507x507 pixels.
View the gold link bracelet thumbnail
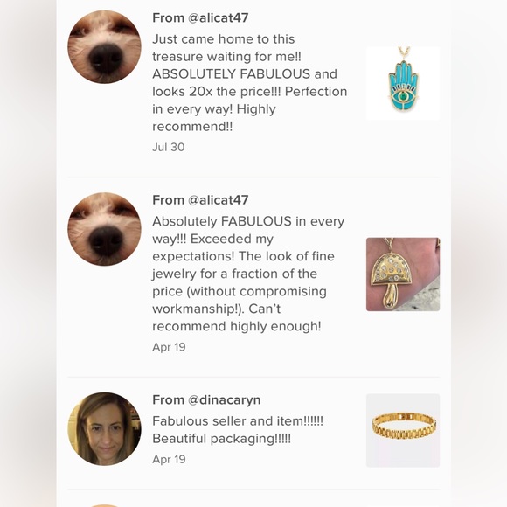point(403,430)
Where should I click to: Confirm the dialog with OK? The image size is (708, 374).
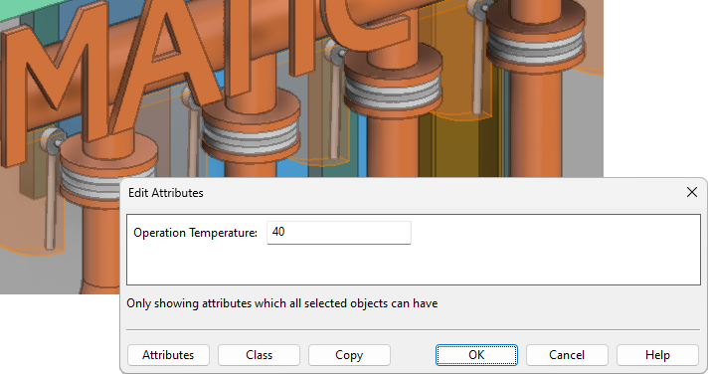pyautogui.click(x=476, y=355)
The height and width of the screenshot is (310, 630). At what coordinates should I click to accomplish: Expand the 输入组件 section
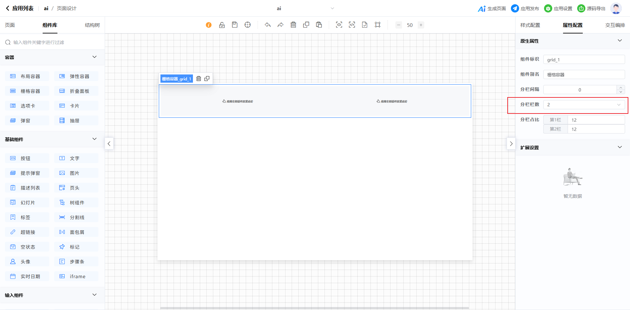coord(95,295)
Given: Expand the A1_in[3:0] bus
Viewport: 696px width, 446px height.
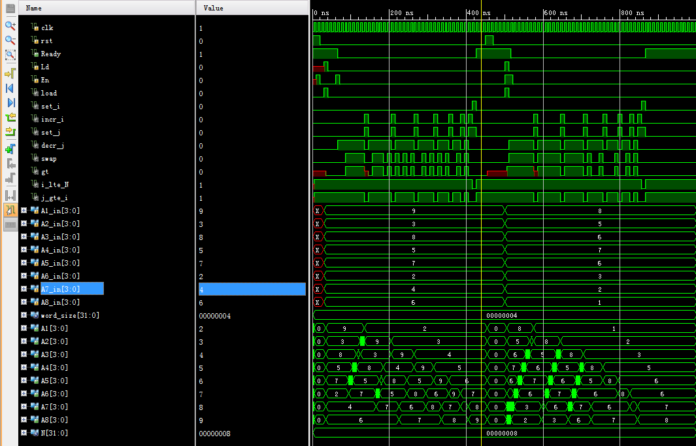Looking at the screenshot, I should (24, 211).
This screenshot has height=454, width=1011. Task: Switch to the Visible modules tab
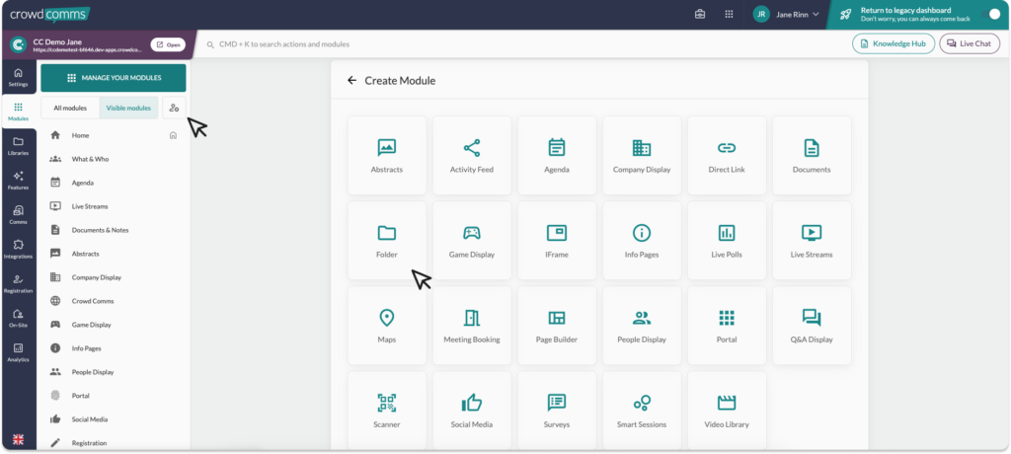tap(128, 108)
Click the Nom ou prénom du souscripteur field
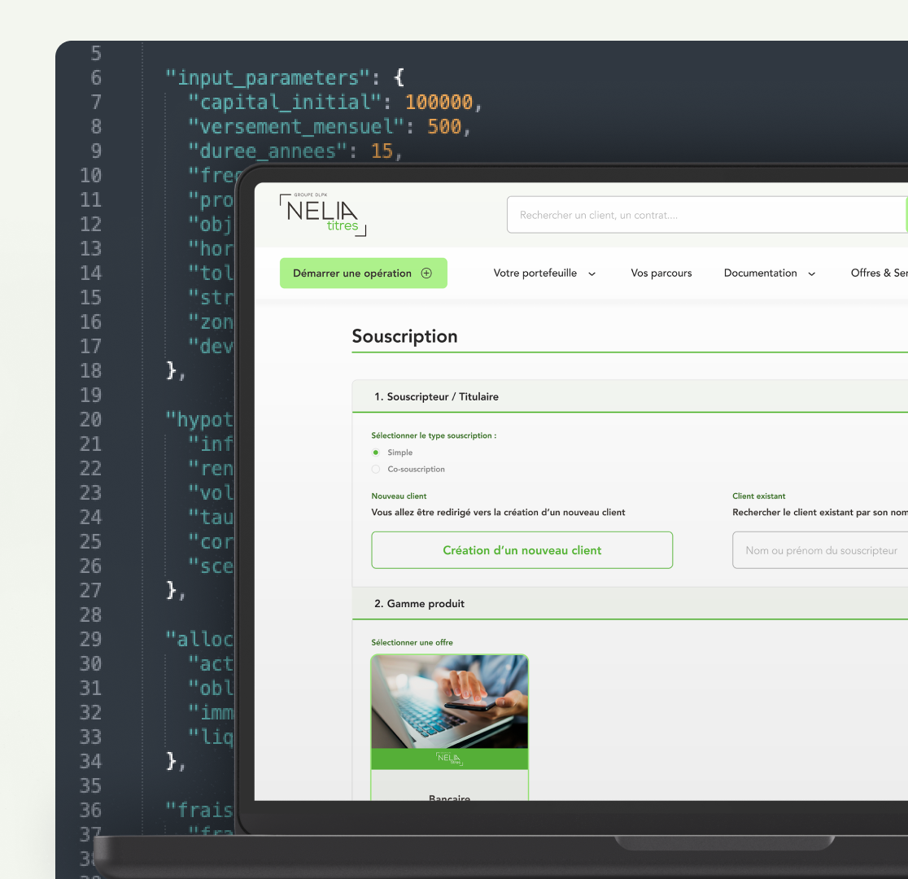908x879 pixels. pyautogui.click(x=820, y=550)
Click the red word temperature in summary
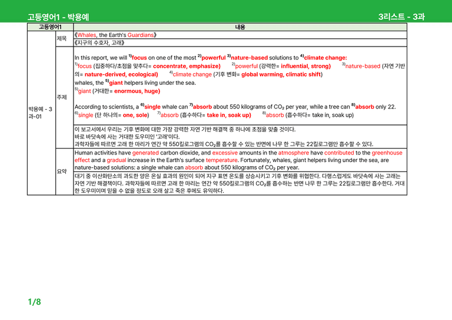The height and width of the screenshot is (320, 452). 222,160
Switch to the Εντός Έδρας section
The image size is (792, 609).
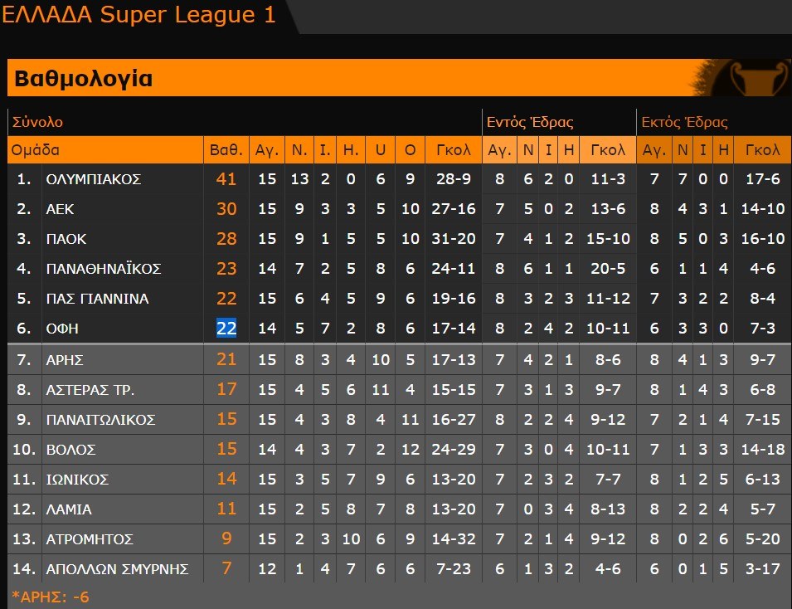[530, 122]
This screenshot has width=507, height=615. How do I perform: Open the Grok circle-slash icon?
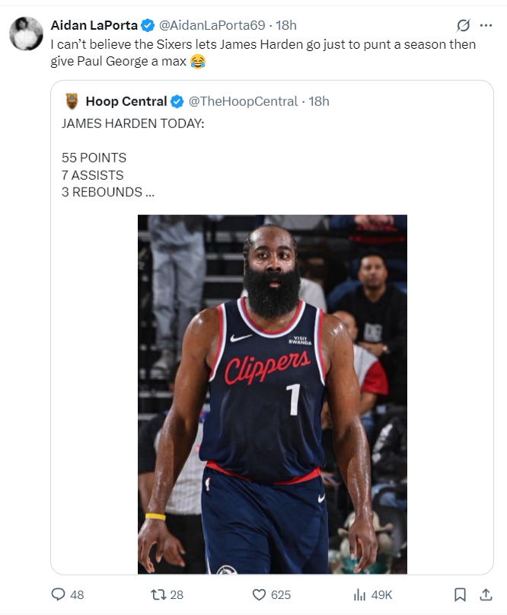click(x=464, y=25)
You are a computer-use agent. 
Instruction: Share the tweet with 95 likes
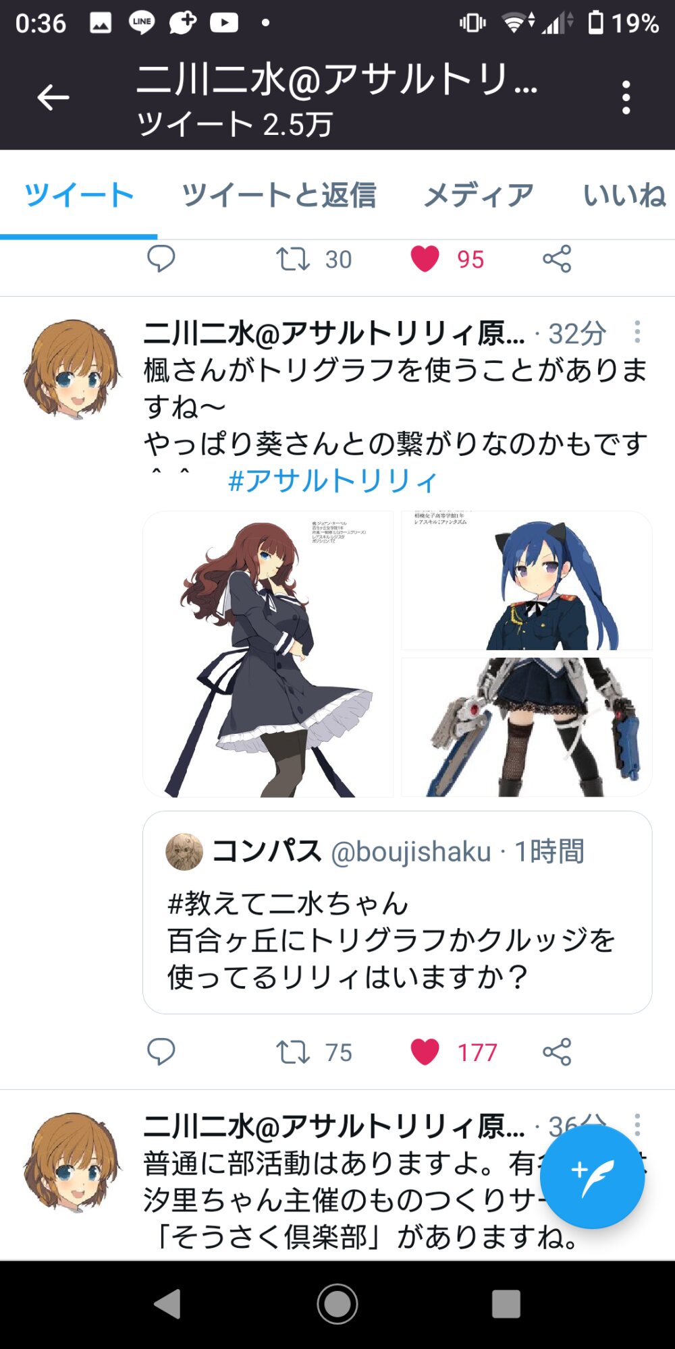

Exercise instructions: Set down the material above as is, without any pictures.

Result below:
507x507 pixels.
View the gold link bracelet thumbnail
point(403,430)
Where should I click to: Confirm the dialog with OK? The image size is (708, 374).
pyautogui.click(x=476, y=355)
The height and width of the screenshot is (310, 630). At what coordinates should I click to accomplish: Expand the 输入组件 section
coord(95,295)
Given: Expand the A1_in[3:0] bus
Viewport: 696px width, 446px height.
Looking at the screenshot, I should (24, 211).
This screenshot has height=454, width=1011. Task: Switch to the Visible modules tab
tap(128, 108)
Click the Nom ou prénom du souscripteur field
908x879 pixels. pyautogui.click(x=820, y=550)
Click the red word temperature in summary
The height and width of the screenshot is (320, 452). 222,160
Switch to the Εντός Έδρας section
The image size is (792, 609).
[530, 122]
This screenshot has width=507, height=615. How do I perform: Open the Grok circle-slash icon?
click(x=464, y=25)
You are a computer-use agent. 
Instruction: Share the tweet with 95 likes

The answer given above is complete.